A new study from CU Boulder and UCLA reveals that changing people’s behavior, like social distancing and wearing masks, along with vaccines, saved roughly 800,000 lives in the U.S. during the COVID-19 pandemic. However, these measures came with significant economic, social, and human costs.
The research, published in the Brookings Papers on Economic Activity, shows that while behavior changes can be very effective in slowing the spread of a dangerous virus, they also have downsides.
The study’s authors suggest that having better infrastructure for public health data could reduce these costs in future pandemics.
The Power of Vaccines and Behavior Change
Stephen Kissler, a computer science assistant professor at CU Boulder, and Andrew Atkeson, an economics professor at UCLA, worked together to answer a crucial question: How many lives were saved by behavioral changes and vaccines?
Using national data on infections and vaccinations from February 2020 to February 2024, they used computer models to simulate the pandemic under different scenarios. They found that vaccines and behavior changes were closely linked and essential for saving lives.
Without vaccines, people changing their behavior would have only delayed infections, leading to a high death rate eventually. Without behavioral changes, vaccines would have come too late to save lives. Thanks to these combined efforts, 68% of Americans were vaccinated before getting infected, reducing their risk of dying from COVID-19.
The study estimated that without these interventions, 1.98 million people in the U.S. would have died from COVID-19, compared to the 1.18 million who did die. The pandemic would have spread rapidly, killing 60,000 people per day at its peak.

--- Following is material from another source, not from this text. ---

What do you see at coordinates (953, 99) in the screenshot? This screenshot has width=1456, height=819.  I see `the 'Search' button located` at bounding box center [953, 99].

Lessons Learned and Future Preparedness
The study also found that the slowdown in vaccine uptake during the second half of 2021, as the virus mutated, led to an additional 273,000 preventable deaths from the Delta and Omicron variants. This highlighted the importance of maintaining high vaccination rates.
Kissler and Atkeson were surprised by the significant impact of behavior changes, noting that pre-pandemic studies underestimated their effectiveness. However, they worry that in future pandemics, people might be less willing to adopt these measures, thinking they overreacted during COVID-19.
The researchers emphasized the need for better public health data infrastructure to guide targeted interventions. They pointed to the CDC’s Center for Forecasting and Outbreak Analytics, which is developing a system similar to the National Weather Service to provide timely forecasts on virus spread and effective measures.
The recent Mpox outbreak, which was quickly contained with targeted interventions and vaccines, shows the potential of using detailed data to manage pandemics more effectively. By understanding how different communities respond and what measures work best, future pandemics can be managed without broad and costly shutdowns.
Kissler concluded, “If we have more detailed, timely data, we can target interventions better, so we don’t have to just stop everything.”